▶ **DATASET RECORDS**
%%
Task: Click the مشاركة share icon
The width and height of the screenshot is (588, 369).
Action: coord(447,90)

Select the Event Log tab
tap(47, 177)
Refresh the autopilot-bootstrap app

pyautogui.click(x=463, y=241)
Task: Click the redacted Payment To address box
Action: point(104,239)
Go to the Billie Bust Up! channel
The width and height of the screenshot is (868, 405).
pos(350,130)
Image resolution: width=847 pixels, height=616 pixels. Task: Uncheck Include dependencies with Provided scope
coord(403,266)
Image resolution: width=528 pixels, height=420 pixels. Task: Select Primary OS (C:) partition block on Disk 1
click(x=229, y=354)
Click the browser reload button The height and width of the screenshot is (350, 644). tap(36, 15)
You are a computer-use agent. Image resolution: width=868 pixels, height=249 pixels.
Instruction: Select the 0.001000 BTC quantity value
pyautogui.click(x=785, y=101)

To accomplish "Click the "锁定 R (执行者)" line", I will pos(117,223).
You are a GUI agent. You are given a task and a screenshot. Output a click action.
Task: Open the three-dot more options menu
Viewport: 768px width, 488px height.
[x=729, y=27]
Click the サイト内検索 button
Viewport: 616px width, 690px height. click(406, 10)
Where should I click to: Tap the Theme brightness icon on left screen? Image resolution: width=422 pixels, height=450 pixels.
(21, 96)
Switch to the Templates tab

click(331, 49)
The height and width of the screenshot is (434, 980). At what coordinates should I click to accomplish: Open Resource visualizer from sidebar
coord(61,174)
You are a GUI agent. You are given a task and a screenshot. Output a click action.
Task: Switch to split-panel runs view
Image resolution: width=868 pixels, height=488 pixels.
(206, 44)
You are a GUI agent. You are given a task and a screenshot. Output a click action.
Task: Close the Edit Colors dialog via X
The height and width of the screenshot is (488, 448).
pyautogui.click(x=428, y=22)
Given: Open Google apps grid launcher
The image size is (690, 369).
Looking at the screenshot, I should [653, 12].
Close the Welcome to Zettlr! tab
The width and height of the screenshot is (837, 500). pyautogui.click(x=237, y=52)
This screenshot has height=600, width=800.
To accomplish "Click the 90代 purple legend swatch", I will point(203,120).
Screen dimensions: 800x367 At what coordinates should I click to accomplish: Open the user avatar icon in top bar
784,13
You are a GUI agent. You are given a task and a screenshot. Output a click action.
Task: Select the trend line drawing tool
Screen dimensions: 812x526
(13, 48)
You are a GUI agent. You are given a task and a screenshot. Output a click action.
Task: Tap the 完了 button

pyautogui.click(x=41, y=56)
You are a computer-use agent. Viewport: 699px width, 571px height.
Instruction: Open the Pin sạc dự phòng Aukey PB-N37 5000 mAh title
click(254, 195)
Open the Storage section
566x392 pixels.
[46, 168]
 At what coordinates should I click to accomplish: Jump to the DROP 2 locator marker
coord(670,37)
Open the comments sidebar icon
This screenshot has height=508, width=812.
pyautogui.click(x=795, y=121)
%%
▶ **REQUIREMENT**
Render the data above as a Markdown table with the columns No. and Entry, where each row holds a row number and one line, and leave out blank lines.

▶ **EXERCISE RESULT**
| No. | Entry |
|---|---|
| 1 | Task: Click the مشاركة share icon |
| 2 | The width and height of the screenshot is (588, 369). |
| 3 | Action: coord(447,90) |
| 4 | Select the Event Log tab |
| 5 | tap(47, 177) |
| 6 | Refresh the autopilot-bootstrap app |
| 7 | pyautogui.click(x=463, y=241) |
| 8 | Task: Click the redacted Payment To address box |
| 9 | Action: point(104,239) |
| 10 | Go to the Billie Bust Up! channel |
| 11 | The width and height of the screenshot is (868, 405). |
| 12 | pos(350,130) |
| 13 | Image resolution: width=847 pixels, height=616 pixels. Task: Uncheck Include dependencies with Provided scope |
| 14 | coord(403,266) |
| 15 | Image resolution: width=528 pixels, height=420 pixels. Task: Select Primary OS (C:) partition block on Disk 1 |
| 16 | click(x=229, y=354) |
| 17 | Click the browser reload button The height and width of the screenshot is (350, 644). tap(36, 15) |
| 18 | You are a computer-use agent. Image resolution: width=868 pixels, height=249 pixels. |
| 19 | Instruction: Select the 0.001000 BTC quantity value |
| 20 | pyautogui.click(x=785, y=101) |
| 21 | To accomplish "Click the "锁定 R (执行者)" line", I will pos(117,223). |
| 22 | You are a GUI agent. You are given a task and a screenshot. Output a click action. |
| 23 | Task: Open the three-dot more options menu |
| 24 | Viewport: 768px width, 488px height. |
| 25 | [x=729, y=27] |
| 26 | Click the サイト内検索 button |
| 27 | Viewport: 616px width, 690px height. click(406, 10) |
| 28 | Where should I click to: Tap the Theme brightness icon on left screen? Image resolution: width=422 pixels, height=450 pixels. |
| 29 | (21, 96) |
| 30 | Switch to the Templates tab |
| 31 | click(331, 49) |
| 32 | The height and width of the screenshot is (434, 980). At what coordinates should I click to accomplish: Open Resource visualizer from sidebar |
| 33 | coord(61,174) |
| 34 | You are a GUI agent. You are given a task and a screenshot. Output a click action. |
| 35 | Task: Switch to split-panel runs view |
| 36 | Image resolution: width=868 pixels, height=488 pixels. |
| 37 | (206, 44) |
| 38 | You are a GUI agent. You are given a task and a screenshot. Output a click action. |
| 39 | Task: Close the Edit Colors dialog via X |
| 40 | The height and width of the screenshot is (488, 448). |
| 41 | pyautogui.click(x=428, y=22) |
| 42 | Given: Open Google apps grid launcher |
| 43 | The image size is (690, 369). |
| 44 | Looking at the screenshot, I should [653, 12]. |
| 45 | Close the Welcome to Zettlr! tab |
| 46 | The width and height of the screenshot is (837, 500). pyautogui.click(x=237, y=52) |
| 47 | This screenshot has height=600, width=800. |
| 48 | To accomplish "Click the 90代 purple legend swatch", I will point(203,120). |
| 49 | Screen dimensions: 800x367 At what coordinates should I click to accomplish: Open the user avatar icon in top bar |
| 50 | 784,13 |
| 51 | You are a GUI agent. You are given a task and a screenshot. Output a click action. |
| 52 | Task: Select the trend line drawing tool |
| 53 | Screen dimensions: 812x526 |
| 54 | (13, 48) |
| 55 | You are a GUI agent. You are given a task and a screenshot. Output a click action. |
| 56 | Task: Tap the 完了 button |
| 57 | pyautogui.click(x=41, y=56) |
| 58 | You are a computer-use agent. Viewport: 699px width, 571px height. |
| 59 | Instruction: Open the Pin sạc dự phòng Aukey PB-N37 5000 mAh title |
| 60 | click(254, 195) |
| 61 | Open the Storage section |
| 62 | 566x392 pixels. |
| 63 | [46, 168] |
| 64 |  At what coordinates should I click to accomplish: Jump to the DROP 2 locator marker |
| 65 | coord(670,37) |
| 66 | Open the comments sidebar icon |
| 67 | This screenshot has height=508, width=812. |
| 68 | pyautogui.click(x=795, y=121) |